Spendi, spandi, effendi…
Giusto così. Siamo un paese in piena crisi economica, vessati da tasse, senza posti di lavoro fisso, coi giovani perennemente bloccati in casa dei genitori o in fuga all’estero e gli anziani che faticano ad arrivare a fine mese grazie a pensioni sempre più misere. Il calcio si adegui, chi può spendere spenda: non è e non può esser una colpa poterselo permettere.
E non può e non deve nemmeno essere una colpa accettare simili ingaggi, scegliere di andare da chi offre di più sia in termini economici che di competitività, di possibili successi. Guadagnano tanto i calciatori, concetto sacrosanto. Ma se c’è chi è disposto a riempirgli le tasche, a innaffiarli di denaro e, allo stesso tempo, mettere al loro fianco altri campioni, farli assistere, allenare e curare dai migliori nel loro campo, perchè dovrebbero rifiutare? Attaccamento alla maglia? Ai tifosi? Alla società?
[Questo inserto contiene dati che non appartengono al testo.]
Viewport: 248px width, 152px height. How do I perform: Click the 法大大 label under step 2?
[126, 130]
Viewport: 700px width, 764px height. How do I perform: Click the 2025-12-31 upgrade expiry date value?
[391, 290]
Forse. Forse perchè, come dimostra il recente caso di Julio Cesar, quelle stesse società fanno poi lo stesso gioco, seguono gli stessi interessi, lo stesso dio denaro, e non ci mettono poi molto – un mese o poco più – a scaricarti dall’oggi al domani, pure se hai un contratto firmato, pure se per quella maglia hai dato tutto, regalando successi, gioie, trofei. “Non servi più, la porta (di uscita) è quella, arrivederci”: questo il messaggio recapitato al portiere interista.
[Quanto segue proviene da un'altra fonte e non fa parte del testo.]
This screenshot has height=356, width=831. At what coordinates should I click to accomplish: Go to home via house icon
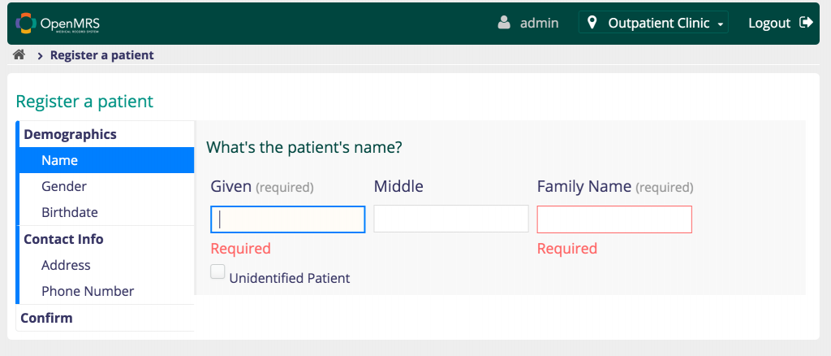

Thiago Silva e Ibrahimovic al Milan non sarebbero morti di fame, avrebbero continuato a ingrassare il conto in banca, ad avere specialisti affianco che – vedere il caso Cassano – in caso di problemi di salute possono fare la differenza tra l’attesa di un’ambulanza e l’intervento immediato, tra il continuare la tua vita agonistica e il dire addio a questa esistenza. Anche qui, concetto sacrostanto. Ma in campo, lì sì, la differenza l’avrebbero sentita: se da un lato c’è infatti un Milan in piena ricostruzione, che vende per coprire il bilancio, con un presidente pressoché assente, saturo e stanco del suo giocattolino e di spendere per esso, dall’altra c’è un Paris Saint Germain in rampa di lancio, pronto a investire, spendere e spandere per tornare a vincere in Francia e, soprattutto, in Europa, grazie alle spropositate ricchezze del suo ultimo proprietario, un altro degli sceicchi con la passione per il calcio. “Spendi, spandi, spandi, spendi, effendi” ripeteva il compianto Rino Gaetano 35 anni fa: altro che non-sense, il buon Rino cantava al presente parlando al futuro.
Quindi giusto così: il calcio italiano si adegui alla situazione di crisi che viviamo, alla precarietà, alla ristrettezza economica. Benvengano i tetti salariali, lo spopolamento all’estero di campioni, la riduzione del numero di fuoriclasse che calcano i nostri campi. Il calcio è uno sport bellissimo pure se a praticarlo sono dei ragazzini sul cortile di casa, pure se i ritmi si abbassano e gli errori aumentano. Se andare avanti non è possibile non si deve temere di tornare indietro, di rivivere un calcio meno ricco ma più amato, più umano, più romantico. Al diavolo la competitività in Europa, valorizziamo il nostro calcio, le nostre competizioni, i nostri trofei.
Meno introiti per i diritti tv ma abbonamenti per vedere il calcio più accessibili, prezzi più bassi allo stadio o per gadget e maglie ufficiali ma meno “campioni” a cui far indossare quella maglia. Che si metta in Italia quel fair play finanziaro di cui Platini tanto parla ma che, allo stesso tempo, tanto procrastina, chiudendo entrambi gli occhi su sponsorizzazioni farlocche che ne aggirano i meccanismi e lo spirito reale. Una pugnalata al business del calcio moderno? Probabile. Un volo pindarico di un inguaribile romantico e sognatore? Sicuro.